Photo by: Alfonsus Darmawan, model: Antonius Novan
Pernahkah kamu melihat seseorang yang memotret dirinya sendiri menggunakan ponsel atau kamera digital? Atau kamu sendiri pernah melakukan hal itu? Itulah seni berfoto narsis yang dikenal dengan sebutan 'selfie' atau 'self-potrait.' Selfie merupakan gaya foto yang menampilkan diri sendiri entah itu wajah, seluruh tubuh atau hanya bagian tubuh tertentu. Foto selfie dilakukan oleh diri sendiri tanpa meminta bantuan orang lain untuk memotret. Saat melakukannya, si pelaku selfie akan memegang ponsel berkamera atau kamera dengan salah satu tangannya dan mengarahkan lensa ke bagian yang ingin difoto. Selfie memang sedang populer. Sampai-sampai kata ‘selfie’ dinobatkan sebagai Oxford English Dictionary's 2013 Word Of The Year. Seperti dikutip dari web BBC, kamus Oxford mendefinisikan kata selfie sebagai sebuah aktivitas seseorang yang memotret dirinya sendiri, yang umumnya menggunakan ponsel atau webcam, kemudian mengunggahnya ke situs media sosial. 

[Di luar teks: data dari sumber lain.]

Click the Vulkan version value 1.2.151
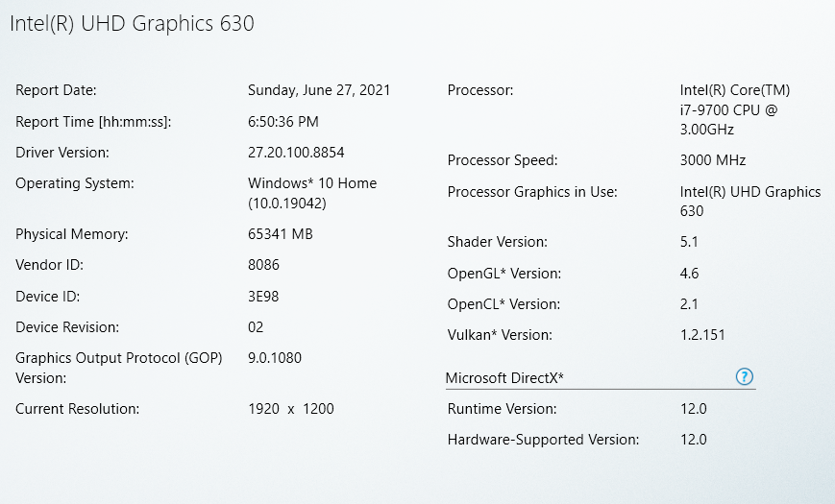The image size is (835, 504). tap(702, 335)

Perilaku 'narsis' di media sosial ini berlaku universal. Bukan cuma masyarakat biasa, kalangan elit seperti presiden, pejabat, dan selebritis pun sudah ketularan perilaku ini. Survey dari Pew Internet & American Life Project menyatakan, 54 persen pengguna internet punya kebiasaan mengunggah potret dirinya ke Facebook, Twitter atau jejaring sosial lainnya. Tujuannya tidak lain sekadar mengekspresikan diri atau ingin menginformasikan keberadaannya pada saat itu. Misalnya selfie dengan background tempat liburan, selfie bareng artis idola, bersama tokoh populer, di lokasi bencana, dan lain sebagainya.

Selfie sebenarnya bukan hal baru. Sejarah mencatat bahwa kata ‘Selfie’ atau ‘self-potrait’ pertama kali dipakai pada tahun 1839. Kala itu Robert Cornelius adalah orang pertama di dunia yang melakukan selfie. Ketika zaman kamera polaroid ngetren di tahun 70-an, Andy Warhol juga melakukan hal serupa. Ia kemudian dikenal sebagai orang ke-2 di dunia yang melakukan selfie. Putri Kekaisaran Rusia, Anastasia Nikolaevna, adalah remaja yang diketahui pertama kali mengambil fotonya sendiri melalui cermin untuk dikirim kepada temannya pada tahun 1914.



Kenapa orang suka melakukan selfie?

Dr Pamela Rutledge, Psikolog asal Boston mengungkapkan bahwa dalam Selfie “we see ourselves alive and dynamic, a person in progress” (bbc.co.uk). Dr Rutledge juga menjelaskan, manusia pada dasarnya suka mencoba identitas-identitas baru, dan selfie mengakomodasi kesenangan tersebut. Selfie tells other people how we want to be seen. Seseorang yang gemar berfoto selfie bisa memotret dirinya dalam jumlah puluhan bahkan ratusan. Namun tidak semua foto tersebut dipublish, hanya beberapa foto yang ia sukai saja. Sehingga tak jarang banyak pula yang menganggap kaum selfie sebagai kaum yang ‘haus perhatian’.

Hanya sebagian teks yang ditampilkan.